Data items:
**********

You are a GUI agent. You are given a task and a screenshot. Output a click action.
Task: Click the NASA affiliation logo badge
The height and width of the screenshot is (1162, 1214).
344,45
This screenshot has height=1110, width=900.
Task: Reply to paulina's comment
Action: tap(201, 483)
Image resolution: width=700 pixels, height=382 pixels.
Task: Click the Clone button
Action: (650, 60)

**********

Task item -
Reproduce all of the data exactly as given.

Response for this exercise -
You are a GUI agent. You are given a task and a screenshot. Output a click action.
Task: Click the NASA affiliation logo badge
The height and width of the screenshot is (1162, 1214).
344,45
This screenshot has height=1110, width=900.
Task: Reply to paulina's comment
Action: tap(201, 483)
Image resolution: width=700 pixels, height=382 pixels.
Task: Click the Clone button
Action: (650, 60)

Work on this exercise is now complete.